Gov. John Bel Edwards (D), who outlined Medicaid expansion plans last week, used his speech to call for a bipartisan state government, but one that focused on pay equity, Medicaid expansion, education and fixing the state deficit. Edwards was elected last year over U.S. Sen. David Vitter (R) to succeed former Gov. Bobby Jindal (R), who was term limited.
“I was not a business as usual candidate,” Edwards said. “I will not be a business as usual governor.”

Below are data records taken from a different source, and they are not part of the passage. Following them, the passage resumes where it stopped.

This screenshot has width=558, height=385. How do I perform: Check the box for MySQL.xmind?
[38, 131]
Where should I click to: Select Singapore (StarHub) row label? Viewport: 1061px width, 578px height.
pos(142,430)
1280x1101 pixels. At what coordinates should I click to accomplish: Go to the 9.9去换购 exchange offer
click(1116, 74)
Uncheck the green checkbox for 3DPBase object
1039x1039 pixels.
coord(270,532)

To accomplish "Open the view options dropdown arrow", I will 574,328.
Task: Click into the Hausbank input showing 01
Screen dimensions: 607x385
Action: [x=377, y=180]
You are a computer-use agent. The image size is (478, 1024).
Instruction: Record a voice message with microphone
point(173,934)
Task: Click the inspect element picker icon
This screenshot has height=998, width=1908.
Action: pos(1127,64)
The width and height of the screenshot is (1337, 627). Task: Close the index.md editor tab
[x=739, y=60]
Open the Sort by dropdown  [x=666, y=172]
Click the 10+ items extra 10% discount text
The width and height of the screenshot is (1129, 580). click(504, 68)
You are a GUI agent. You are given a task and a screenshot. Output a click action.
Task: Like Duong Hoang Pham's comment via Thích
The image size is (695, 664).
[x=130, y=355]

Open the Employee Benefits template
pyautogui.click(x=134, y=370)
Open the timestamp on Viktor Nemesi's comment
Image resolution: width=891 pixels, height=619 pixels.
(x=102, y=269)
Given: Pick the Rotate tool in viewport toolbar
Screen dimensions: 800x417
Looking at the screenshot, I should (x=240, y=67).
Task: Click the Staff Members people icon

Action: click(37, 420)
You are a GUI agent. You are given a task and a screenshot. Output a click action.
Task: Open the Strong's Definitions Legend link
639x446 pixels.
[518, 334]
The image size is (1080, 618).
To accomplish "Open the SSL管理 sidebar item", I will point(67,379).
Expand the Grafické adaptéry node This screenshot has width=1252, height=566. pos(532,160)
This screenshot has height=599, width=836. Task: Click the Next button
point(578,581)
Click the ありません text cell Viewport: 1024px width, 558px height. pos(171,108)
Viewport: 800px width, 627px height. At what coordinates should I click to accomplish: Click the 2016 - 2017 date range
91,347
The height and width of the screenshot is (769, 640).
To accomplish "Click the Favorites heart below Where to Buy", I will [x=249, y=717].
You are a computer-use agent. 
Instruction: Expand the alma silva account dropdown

Edwards said that he would start the Medicaid expansion process Tuesday. Jindal, who dropped out of the Republican presidential contest in November, had declined the Medicaid expansion in the state. Edwards said the expansion is needed for the state’s health care system. The Medicaid expansion is part of the federal Affordable Care Act.
Edwards said he wants state lawmakers to focus on the state’s pay equity gap, which he described as the largest in the nation. He said that women in Louisiana are paid an average of 66 cents on the dollar to a man’s salary in the state.
Edwards said as part of his pay equity plan he would seek a raise in the state’s minimum wage, a favorite issue of progressives nationally. He did not say how much he would seek in a raise, but described it as “modest.” Nationally, progressive groups have been calling for a $15 an hour minimum wage.
“We know that when women do well children prosper to,” he said. “This is the very definition of family values.”
Edwards said he wants to halt college tuition hikes and focus education on not teaching to the test. He also indicated a plan to give local school districts more control over budgets and curriculum.
“We need to treat our educators with the respect they deserve and the demand the best for our children,” Edwards said.
Edwards said he wants to address the state’s $1.9 billion deficit as his top order of business. He has tapped former Lt. Gov. Jay Dardenne (R), who was an unsuccessful gubernatorial candidate, as his administration commissioner to focus on budget issues.
Edwards was elected in an upset last year over Vitter, a two-term senator, who was battling the effects of a part prostitution scandal. The unpopular Jindal was used against Vitter in the election.
Edwards did not use his address to focus on the rebuke he received Monday morning when the Republican-controlled state House of Representatives elected Rep. Taylor Barras (R-New Iberia) over Edwards’ choice, Rep. Walt Leger (D-New Orleans), as speaker. Louisiana governors dating back to Democrat Huey Long in the 1930s have traditionally had the power to pick the state House speaker. Leger was elected speaker pro tempore.
Edwards, a moderate Democrat, enters into office as the only Democrat in statewide office, with Republicans controlling both houses of the Legislature. He said Monday that he plans to govern with both parties and focused much of his speech on unifying themes before he veered into more traditional partisan fare.
Edwards called on state government to focus on moving the state forward and for lawmakers to work together.
“The two things that Louisiana will never run out of are gumbo and gumption,” he said.